Emmanuel Macron's speech greeted by concerts of saucepans and criticism from the unions

A concert of noises and reproaches

Emmanuel Macron's speech greeted by concerts of saucepans and criticism from the unions

A concert of noises and reproaches. While the Elysée hopes to turn the page on the political and social crisis opened by the forceps adoption of the pension reform, the televised speech delivered Monday April 17 by Emmanuel Macron was greeted by noisy demonstrations in several cities of France and the strong criticisms of the unions as opposition forces.

In a joint press release issued Monday evening, the inter-union considered that the words of the President of the Republic "demonstrate that he still has not understood the anger that is expressed in the country" and again called for "May 1st a day of massive, unitary and popular mobilization" against the pension reform.

“That speech could have been made by ChatGPT. There was a very disembodied side,” CGT leader Sophie Binet quipped on LCI. “The CFDT, one day or another, will discuss working conditions, wages. But we want a minimum of decency in this relationship. We don't answer when we are whistled, ”said CFDT general secretary Laurent Berger.

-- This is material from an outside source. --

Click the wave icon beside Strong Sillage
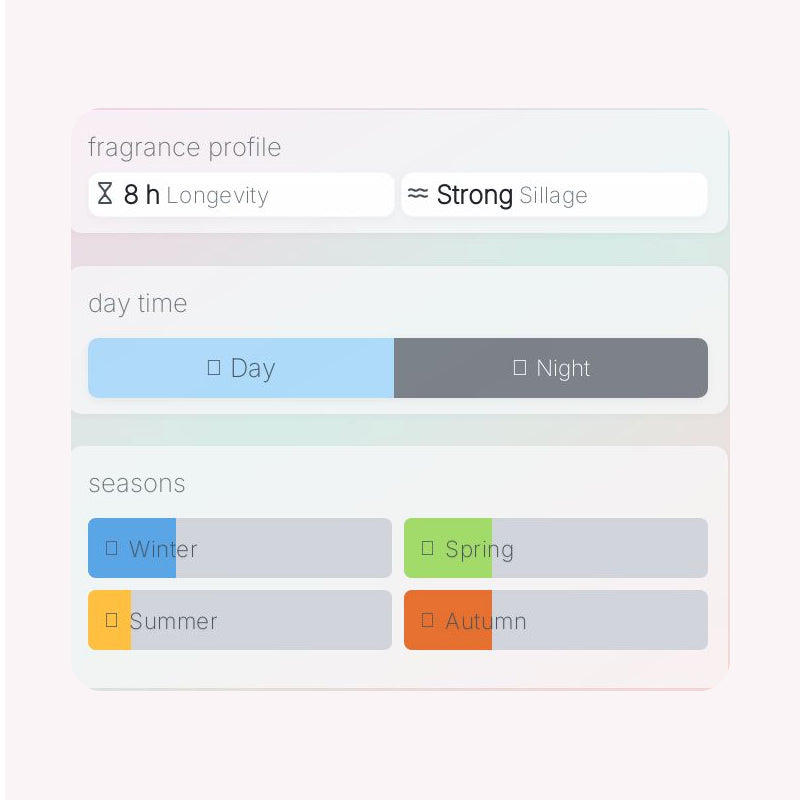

The reactions of the main figures of the opposition formations are hardly more enthusiastic. "I welcome with skepticism this long catalog of pious wishes which brings neither direction nor novelty, in spite of objectives which are as laudable as they are obvious", declared the president of the Les Républicains party Eric Ciotti, while Marine Le Pen (Rassemblement national) has curbed a "disconnected, solitary and obtuse practice of power". “Unreal Macron. Completely out of reality, assumes the theft of two years of freedom. The pans sound more accurate, ”tweeted the leader of La France insoumise, Jean-Luc Mélenchon.

300 "casserolades" identified in France

In addition to criticism from the oppositions and unions, Emmanuel Macron's televised address was indeed greeted Monday evening by concerts of pans of demonstrators heard in several cities in France.

In Paris, several rallies were scheduled and shortly before 8 p.m. demonstrators began making noise by banging on pots or pans with spoons or other utensils. Several hundred people were gathered in particular in front of the town hall of the 10th arrondissement, noted a journalist from Agence France-Presse, a procession which then set in motion in the capital. The demonstrators displayed numerous flags of the LFI, NPA, PCF, EELV parties or even of the Attac organization or the CGT, and chanted "Macron resign", or "Paris rise up".

In Rennes, around a thousand people gathered in front of the Hôtel de Ville, where a large police force was in place, to give a deafening concert of saucepans and metallic noises of all kinds, noted an AFP journalist, and the end of the presidential address did not put an end to the din.

The anti-globalization NGO Attac, which had called for such "casserolades" in front of town halls, has identified "more than 300 gatherings" in France.